OWASP Web Security Testing Guide (WSTG)

The OWASP Web Security Testing Guide is the canonical reference for executing structured security testing engagements against web applications. Current version: WSTG v4.2 (2021, maintained on GitHub). Unlike the OWASP Top 10, which is a ranked list of risk categories, the WSTG is a how-to: it tells you what to test, how to test it, and what constitutes a finding.

WSTG vs OWASP Top 10

In practice: the Top 10 is what you put in an executive summary to explain why the engagement matters. The WSTG is what you use to plan and execute the engagement itself.

Test Categories and Their Coverage

The WSTG organises test cases into 12 categories. Each has a short code used as the prefix for its test IDs.

INFO -- Information Gathering

Passive and active reconnaissance before any attack simulation. Covers fingerprinting web servers, enumerating application entry points, mapping application architecture, and identifying technology stack. Passive techniques (analysing headers, source code, public DNS) should be completed before any active scanning begins.

Key tests: search engine discovery (WSTG-INFO-01), web server fingerprinting (WSTG-INFO-02), application entry point enumeration (WSTG-INFO-06), HTTP methods (WSTG-INFO-08).

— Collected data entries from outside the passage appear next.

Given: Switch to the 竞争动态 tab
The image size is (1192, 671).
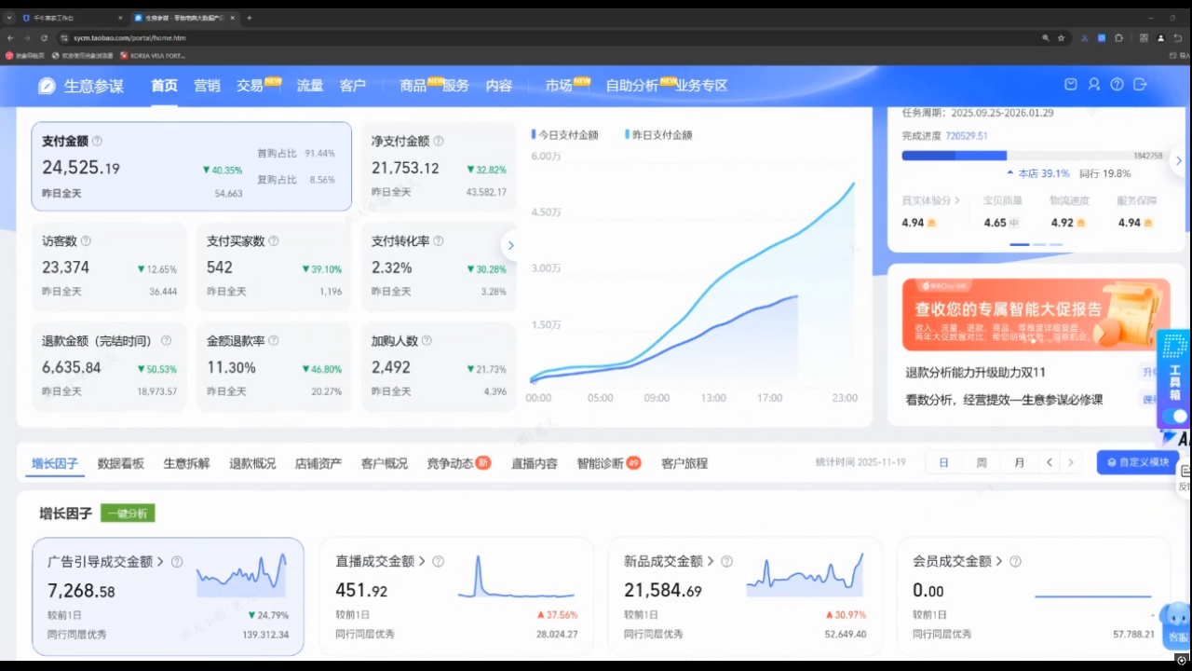Looking at the screenshot, I should [451, 463].
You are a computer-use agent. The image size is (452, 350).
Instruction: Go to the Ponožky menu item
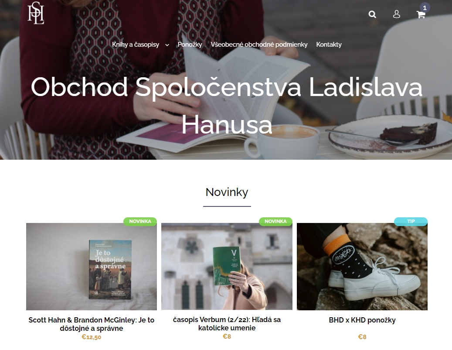point(190,45)
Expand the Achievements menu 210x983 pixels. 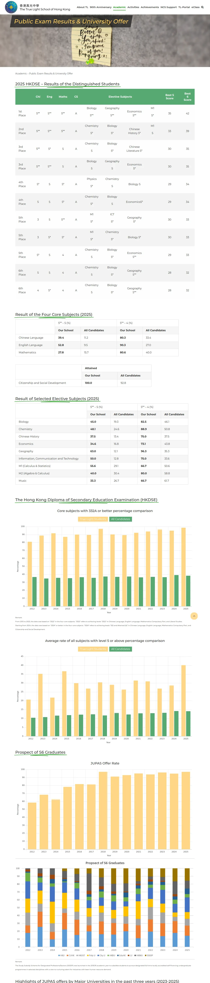point(150,7)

CONF -- Configuration and Deployment Management

Server and infrastructure configuration. Checks for insecure defaults, unnecessary exposed services, missing security headers, TLS configuration, and file/directory enumeration.

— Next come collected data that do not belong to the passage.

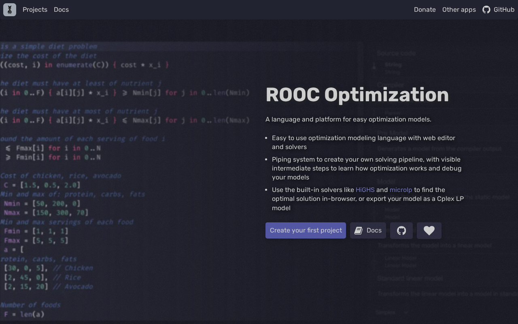Screen dimensions: 518x324
Task: Click the blurred 'Nmin = [50, 200, 0]' code line
Action: (42, 203)
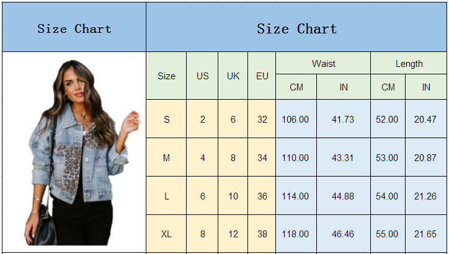Select the size M cell
Viewport: 449px width, 254px height.
click(x=166, y=157)
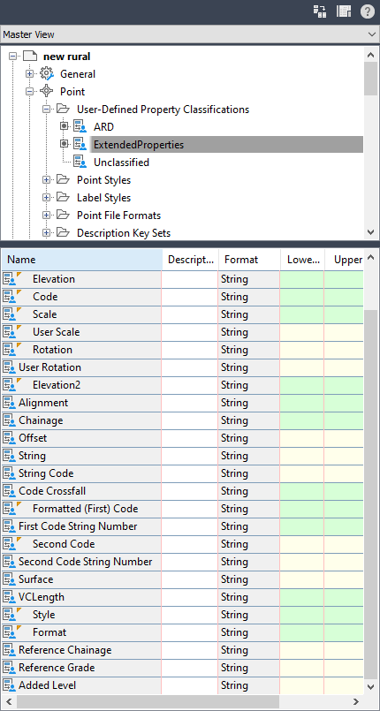Click the horizontal scrollbar right arrow
The height and width of the screenshot is (711, 380).
tap(358, 701)
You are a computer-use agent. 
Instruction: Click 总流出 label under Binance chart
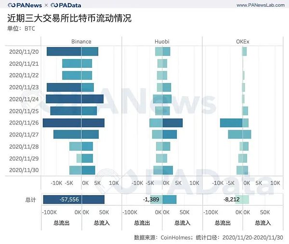coord(61,223)
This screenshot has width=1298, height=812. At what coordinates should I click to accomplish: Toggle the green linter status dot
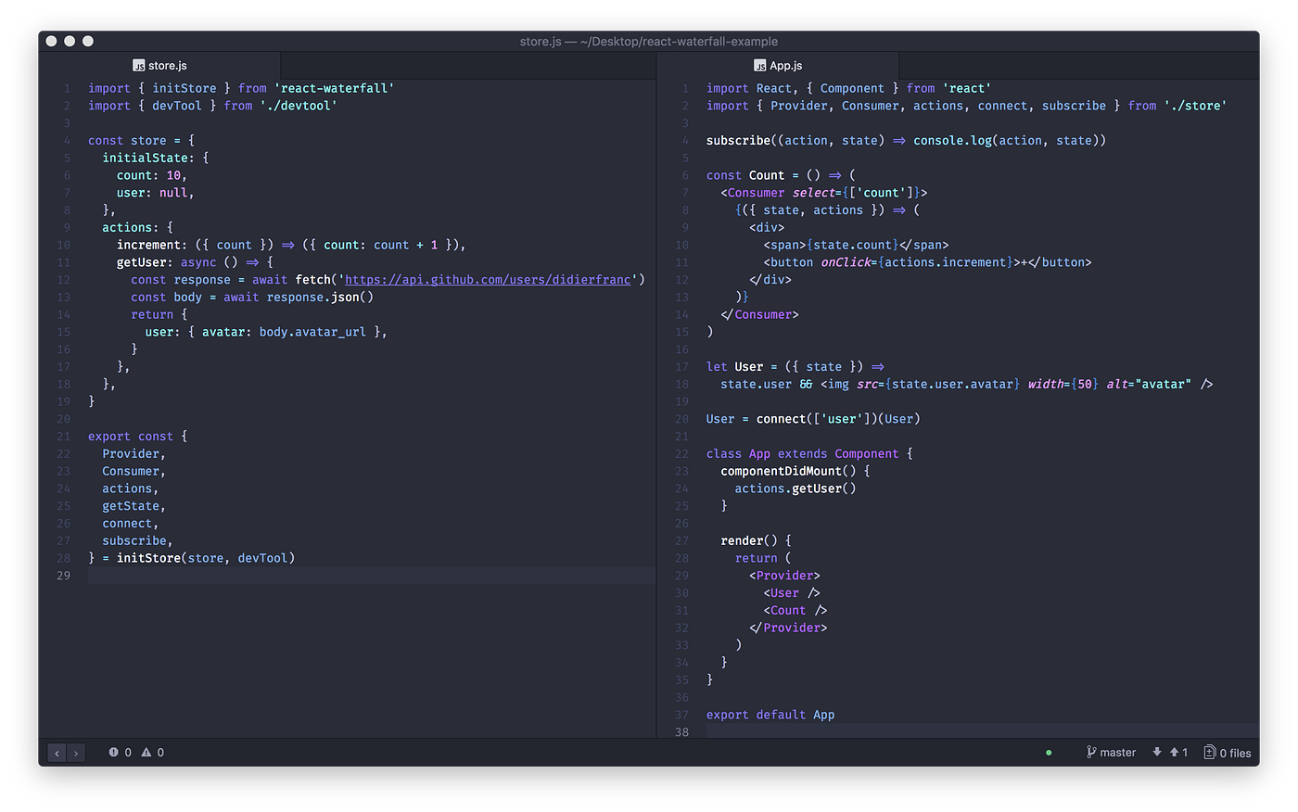1048,752
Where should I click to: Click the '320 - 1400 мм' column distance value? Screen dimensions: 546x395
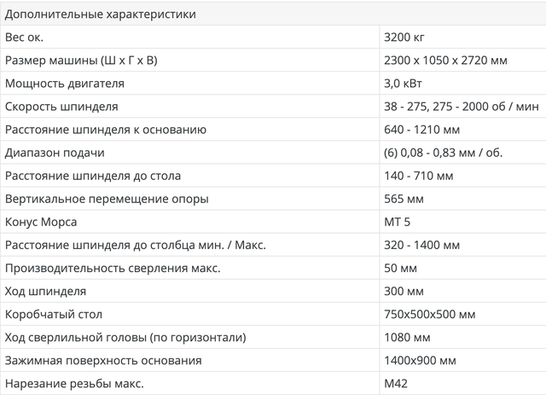click(424, 245)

Key tests: network/infrastructure configuration (WSTG-CONF-01), TLS/SSL testing (WSTG-CONF-10), HTTP strict transport security (WSTG-CONF-07), HTTP security header analysis (WSTG-CONF-07), file extension handling (WSTG-CONF-03), directory enumeration (WSTG-CONF-04).

IDNT -- Identity Management

How identities are created, managed, and revoked. Covers account provisioning processes, username enumeration, account lockout policies, and password policy enforcement.

Key tests: account enumeration (WSTG-IDNT-04) -- whether the application distinguishes between "user not found" and "wrong password" (an information leak), password policy enforcement, and privilege provisioning.

ATHN -- Authentication

The authentication mechanism itself. One of the richest test categories; covers basic auth, form-based auth, default credentials, credential transport, CAPTCHA, multi-factor authentication, and "remember me" functionality.

Key tests:

• WSTG-AUTHN-01: Credentials transported over encrypted channel
• WSTG-AUTHN-02: Default credentials
• WSTG-AUTHN-03: Account lockout policy
• WSTG-AUTHN-04: Authentication bypass via direct object reference or parameter manipulation
• WSTG-AUTHN-06: Browser cache weakness (credentials cached in browser history)
• WSTG-AUTHN-09: Weak password reset mechanism

AUTHZ -- Authorisation

Whether authenticated users can access only what they are permitted to access. Covers path traversal, privilege escalation (horizontal and vertical), and insecure direct object references (IDOR).

Key tests:

• WSTG-AUTHZ-01: Directory traversal / file include
• WSTG-AUTHZ-02: Bypassing authorisation schema (parameter tampering, force browsing)
• WSTG-AUTHZ-03: Privilege escalation
• WSTG-AUTHZ-04: Insecure direct object references -- accessing resources belonging to another user by manipulating IDs

IDOR (WSTG-AUTHZ-04) is consistently the highest-yield test in modern web applications. Always test with two accounts in the same role and attempt to access each other's resources.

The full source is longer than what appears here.